Eurozone on brink of collapse – forward to Socialist United States of Europe

0
2191

The news yesterday that the cost of borrowing for Spain has jumped to over 6% will inevitably mean that for the country to stagger on any further will require a massive bail-out from the European Central Bank.

The 6% is the rate of interest the capitalist money markets are demanding as the price for them buying Spanish 10 year government bonds, due to be auctioned today and Thursday.

Auctioning these bonds is crucial for Spain to raise the money to carry on functioning and service its debts to the international banks.

The 6% interest rate on government bonds is reckoned  to be above the limit at which a country can even hope to repay its debts, so effectively, the banks and financial institutions are declaring that like Greece, Spain is bankrupt and needs massive loans from the ECB just to keep going.

Where Spain differs from Greece is the sheer size of its economy.

Spain is the fourth largest economy in the Eurozone, twice the size of the Greek, Irish and Portuguese economies combined.

Speaking last week the Spanish prime minister, Mariano Rajoy, admitted that a bail-out of the Spanish economy was impossible.

He said: ‘To talk about a bail-out for Spain at the moment makes no sense, Spain is not going to be rescued; it’s not possible to rescue Spain’, in an act of bravura he insisted ‘it’s not necessary and therefore it’s not going to be rescued’.

Four days later it is clear that a bail-out is precisely what Spain needs but he was absolutely correct in saying that it is not possible to save Spain just by pumping billions of euros into its banks – banks which are already entirely dependent on ECB loans to stop them from going bankrupt.

The prospect of a major country like Spain defaulting on all its debts and being declared bankrupt is dominating the thinking of the International Monetary Fund which meets in Washington this week.

The head of the IMF, Christine Legarde, has been warning for months that a default by Greece, let alone Spain, will crash the Eurozone banks and that would, in turn, cause a banking collapse internationally so entwined is the banking system.

In January she warned that the effect of such a collapse would plunge Europe and the world into a crisis not seen since the 1930s.

At the IMF meeting Legarde will be arguing for its member countries to cough up a further £378 billion to create a ‘global firewall’ to stop state bankruptcy spreading throughout the world.

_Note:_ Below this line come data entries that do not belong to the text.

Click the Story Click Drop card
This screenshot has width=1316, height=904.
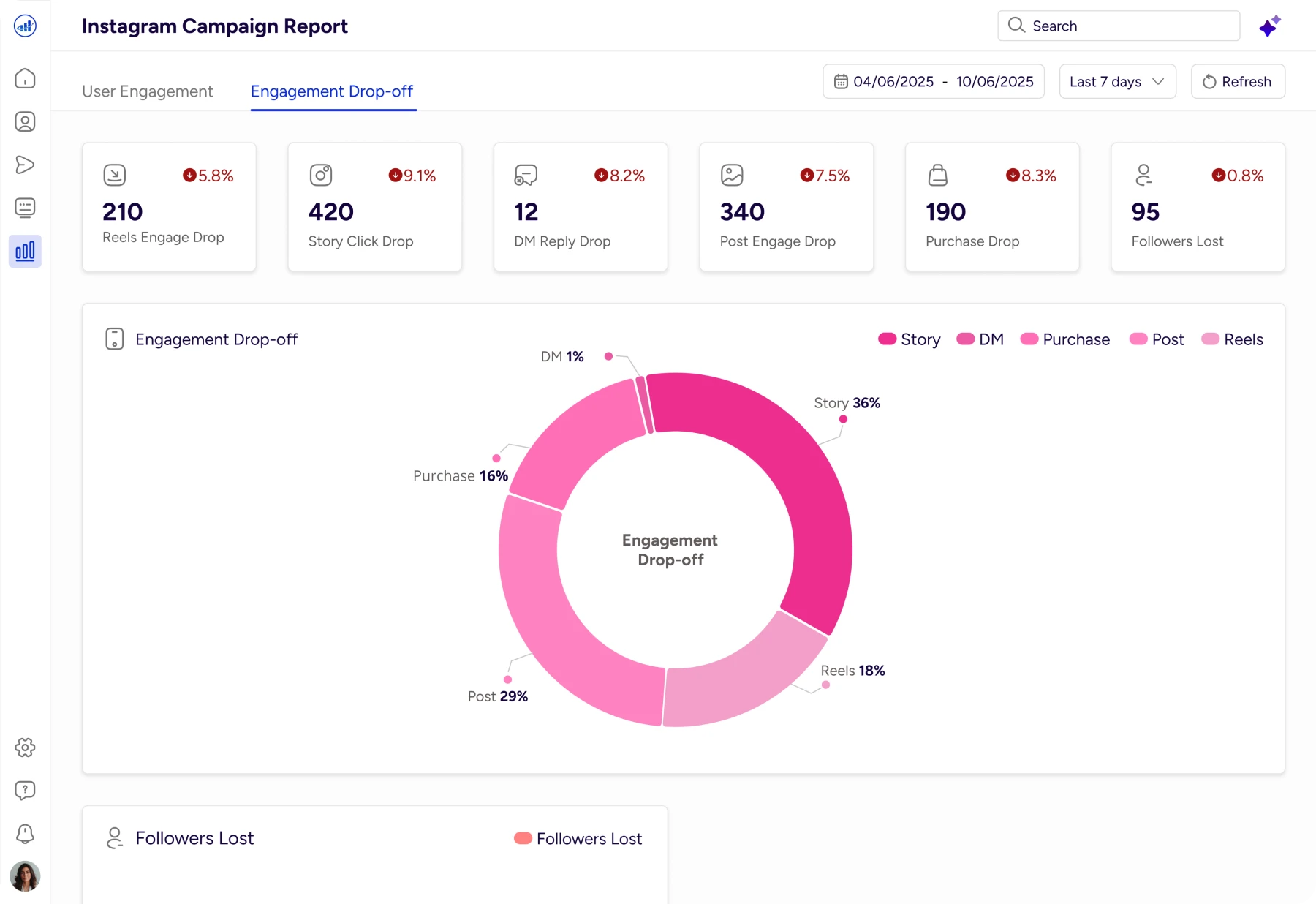[374, 207]
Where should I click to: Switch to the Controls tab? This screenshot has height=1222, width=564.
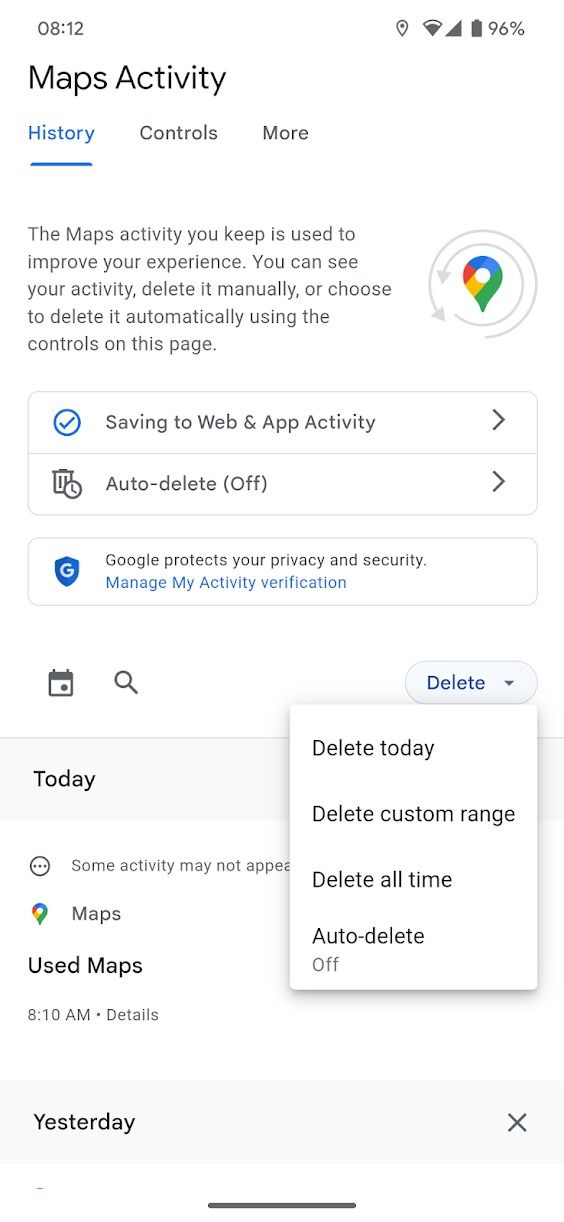(x=179, y=133)
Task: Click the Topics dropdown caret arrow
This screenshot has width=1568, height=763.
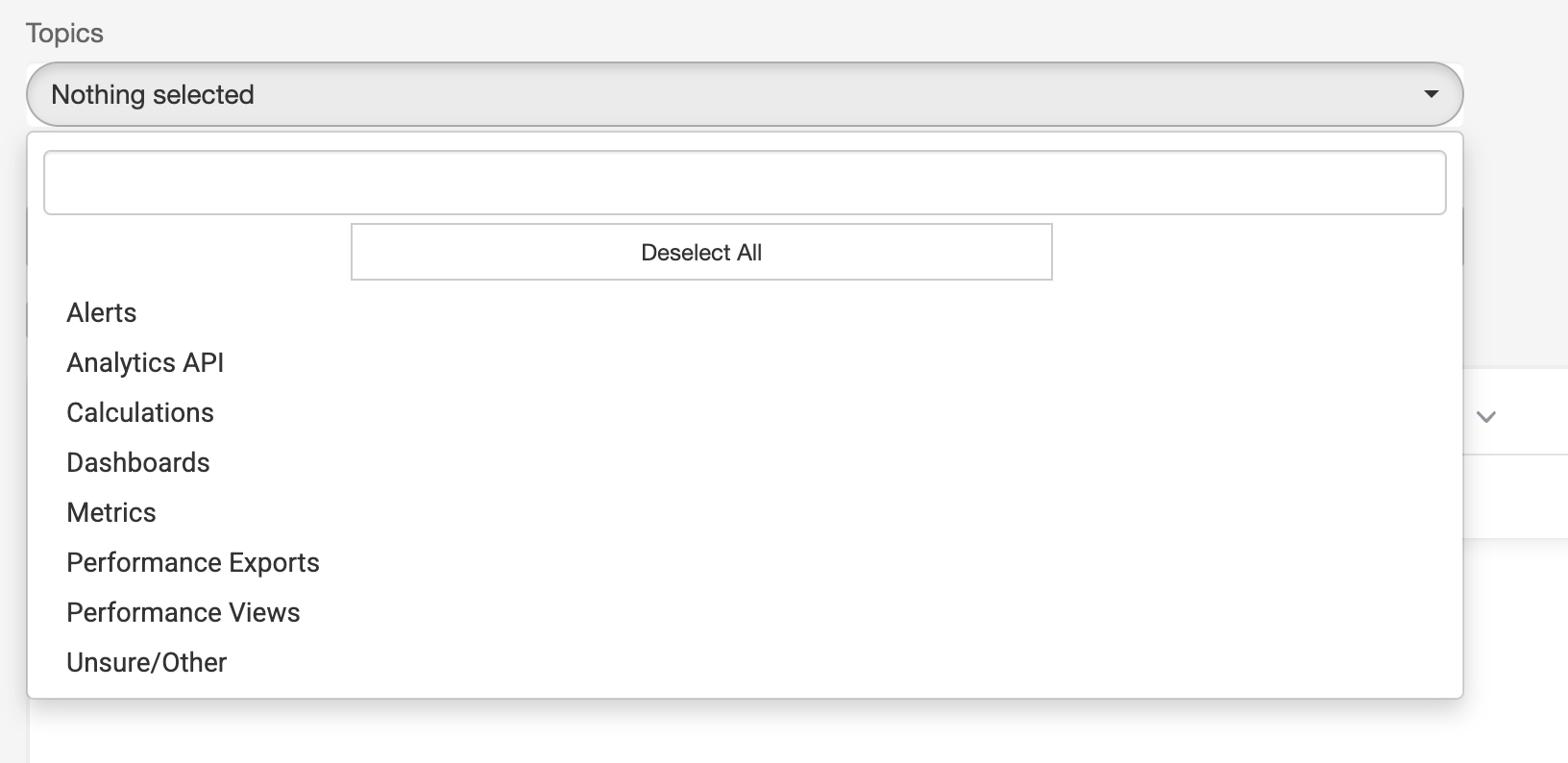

But a powerful section of the bourgeoisie opposes Legarde’s plans.

They are acutely aware that conjuring money out of thin air to prop up bankrupt economies is not going to save capitalism – all it will do is stoke up a massive inflationary crisis.

Their solution, articulated most forcibly by the German banks, is for the weak economies of Greece, Spain, Portugal, Ireland and Italy to ‘start delivering on structural reforms’.

Given that all these countries have already imposed the most draconian cuts ever seen it is not hard to see that by ‘structural reforms’ what is really being proposed is that bourgeois democracy is dumped and that military and police dictatorships are the order of the day for capitalism to survive.

But the ruling class face an undefeated working class determined not to be driven back, a class that is being revolutionised daily by this crisis.

The urgent task today is the building of sections of the Fourth International all over Europe, to give leadership to the working class in the socialist revolution, to replace the bankrupt and broken EU with the Socialist United States of Europe, as part of the world socialist revolution.